[Start Material provided]

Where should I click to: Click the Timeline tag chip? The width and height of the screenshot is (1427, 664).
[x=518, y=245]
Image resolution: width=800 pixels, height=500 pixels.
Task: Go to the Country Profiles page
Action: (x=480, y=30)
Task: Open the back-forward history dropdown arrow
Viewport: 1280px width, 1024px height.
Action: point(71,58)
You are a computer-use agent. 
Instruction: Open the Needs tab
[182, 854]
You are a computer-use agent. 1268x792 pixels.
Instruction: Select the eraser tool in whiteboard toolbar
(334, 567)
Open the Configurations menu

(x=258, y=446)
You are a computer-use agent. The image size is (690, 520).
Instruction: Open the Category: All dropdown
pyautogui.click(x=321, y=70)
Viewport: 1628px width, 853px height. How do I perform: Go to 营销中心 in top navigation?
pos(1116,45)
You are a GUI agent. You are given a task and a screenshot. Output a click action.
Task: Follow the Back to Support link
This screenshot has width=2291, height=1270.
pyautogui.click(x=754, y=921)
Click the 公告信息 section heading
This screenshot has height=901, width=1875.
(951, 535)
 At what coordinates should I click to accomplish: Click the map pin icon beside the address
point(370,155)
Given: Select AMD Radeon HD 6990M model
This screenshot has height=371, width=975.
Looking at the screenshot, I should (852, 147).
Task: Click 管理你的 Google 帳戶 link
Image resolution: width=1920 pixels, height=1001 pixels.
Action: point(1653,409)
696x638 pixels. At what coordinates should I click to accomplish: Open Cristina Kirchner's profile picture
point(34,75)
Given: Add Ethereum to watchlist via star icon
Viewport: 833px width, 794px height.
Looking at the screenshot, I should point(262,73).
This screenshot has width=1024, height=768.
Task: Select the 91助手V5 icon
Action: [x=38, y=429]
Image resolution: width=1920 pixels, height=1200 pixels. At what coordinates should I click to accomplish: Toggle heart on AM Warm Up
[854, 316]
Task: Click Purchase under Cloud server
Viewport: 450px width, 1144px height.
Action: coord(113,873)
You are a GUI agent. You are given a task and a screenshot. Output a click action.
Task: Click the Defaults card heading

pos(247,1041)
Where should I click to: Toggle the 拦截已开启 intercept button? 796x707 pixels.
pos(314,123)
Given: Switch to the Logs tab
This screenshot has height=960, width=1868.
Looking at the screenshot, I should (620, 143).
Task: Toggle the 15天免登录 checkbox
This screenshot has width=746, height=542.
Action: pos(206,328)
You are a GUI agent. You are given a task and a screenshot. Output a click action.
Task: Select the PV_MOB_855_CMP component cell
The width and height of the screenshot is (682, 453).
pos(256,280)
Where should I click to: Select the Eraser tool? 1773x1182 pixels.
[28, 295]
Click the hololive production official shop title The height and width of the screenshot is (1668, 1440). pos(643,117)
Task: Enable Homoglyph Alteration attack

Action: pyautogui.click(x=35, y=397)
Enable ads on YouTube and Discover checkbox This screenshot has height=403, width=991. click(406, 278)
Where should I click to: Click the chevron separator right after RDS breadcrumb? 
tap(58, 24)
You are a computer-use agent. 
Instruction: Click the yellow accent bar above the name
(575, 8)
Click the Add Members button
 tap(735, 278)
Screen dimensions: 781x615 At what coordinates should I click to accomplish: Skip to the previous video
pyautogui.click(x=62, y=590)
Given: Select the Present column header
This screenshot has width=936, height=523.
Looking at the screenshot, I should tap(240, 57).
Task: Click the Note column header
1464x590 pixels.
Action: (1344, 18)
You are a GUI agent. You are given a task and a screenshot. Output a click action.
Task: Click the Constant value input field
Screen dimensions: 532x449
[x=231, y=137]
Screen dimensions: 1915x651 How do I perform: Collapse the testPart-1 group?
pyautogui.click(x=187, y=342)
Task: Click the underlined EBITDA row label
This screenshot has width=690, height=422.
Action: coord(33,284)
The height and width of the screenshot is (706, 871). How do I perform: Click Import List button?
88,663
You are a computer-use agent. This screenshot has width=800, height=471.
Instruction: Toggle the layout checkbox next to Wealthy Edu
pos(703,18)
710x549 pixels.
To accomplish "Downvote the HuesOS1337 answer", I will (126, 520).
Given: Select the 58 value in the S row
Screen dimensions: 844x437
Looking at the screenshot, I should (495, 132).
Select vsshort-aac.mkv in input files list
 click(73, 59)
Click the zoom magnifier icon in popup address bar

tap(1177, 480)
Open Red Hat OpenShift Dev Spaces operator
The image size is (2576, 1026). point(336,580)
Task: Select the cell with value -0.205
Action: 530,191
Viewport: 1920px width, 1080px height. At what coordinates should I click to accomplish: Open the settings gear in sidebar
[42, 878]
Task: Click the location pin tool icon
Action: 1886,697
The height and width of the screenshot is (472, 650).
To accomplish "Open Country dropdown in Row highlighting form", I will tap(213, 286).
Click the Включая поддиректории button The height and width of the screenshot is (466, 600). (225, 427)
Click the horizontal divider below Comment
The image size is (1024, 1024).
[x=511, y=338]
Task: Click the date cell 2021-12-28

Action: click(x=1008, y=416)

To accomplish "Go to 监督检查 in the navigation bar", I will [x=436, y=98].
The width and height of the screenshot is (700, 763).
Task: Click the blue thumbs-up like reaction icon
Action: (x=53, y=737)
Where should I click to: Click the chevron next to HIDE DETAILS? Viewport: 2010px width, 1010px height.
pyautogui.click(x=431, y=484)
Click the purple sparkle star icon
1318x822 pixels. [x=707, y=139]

[End Material provided]

§ Problem requirements: Convert the lines from the one containing "Task: Click the Note column header" through the one containing "Action: 1886,697" into a Markdown table with the columns No. and Line, numbering the rows and skipping blank lines.

§ Full solution:
| No. | Line |
|---|---|
| 1 | Task: Click the Note column header |
| 2 | 1464x590 pixels. |
| 3 | Action: (1344, 18) |
| 4 | You are a GUI agent. You are given a task and a screenshot. Output a click action. |
| 5 | Task: Click the Constant value input field |
| 6 | Screen dimensions: 532x449 |
| 7 | [x=231, y=137] |
| 8 | Screen dimensions: 1915x651 How do I perform: Collapse the testPart-1 group? |
| 9 | pyautogui.click(x=187, y=342) |
| 10 | Task: Click the underlined EBITDA row label |
| 11 | This screenshot has width=690, height=422. |
| 12 | Action: coord(33,284) |
| 13 | The height and width of the screenshot is (706, 871). How do I perform: Click Import List button? |
| 14 | 88,663 |
| 15 | You are a computer-use agent. This screenshot has width=800, height=471. |
| 16 | Instruction: Toggle the layout checkbox next to Wealthy Edu |
| 17 | pos(703,18) |
| 18 | 710x549 pixels. |
| 19 | To accomplish "Downvote the HuesOS1337 answer", I will (126, 520). |
| 20 | Given: Select the 58 value in the S row |
| 21 | Screen dimensions: 844x437 |
| 22 | Looking at the screenshot, I should (495, 132). |
| 23 | Select vsshort-aac.mkv in input files list |
| 24 |  click(73, 59) |
| 25 | Click the zoom magnifier icon in popup address bar |
| 26 | tap(1177, 480) |
| 27 | Open Red Hat OpenShift Dev Spaces operator |
| 28 | The image size is (2576, 1026). point(336,580) |
| 29 | Task: Select the cell with value -0.205 |
| 30 | Action: 530,191 |
| 31 | Viewport: 1920px width, 1080px height. At what coordinates should I click to accomplish: Open the settings gear in sidebar |
| 32 | [42, 878] |
| 33 | Task: Click the location pin tool icon |
| 34 | Action: 1886,697 |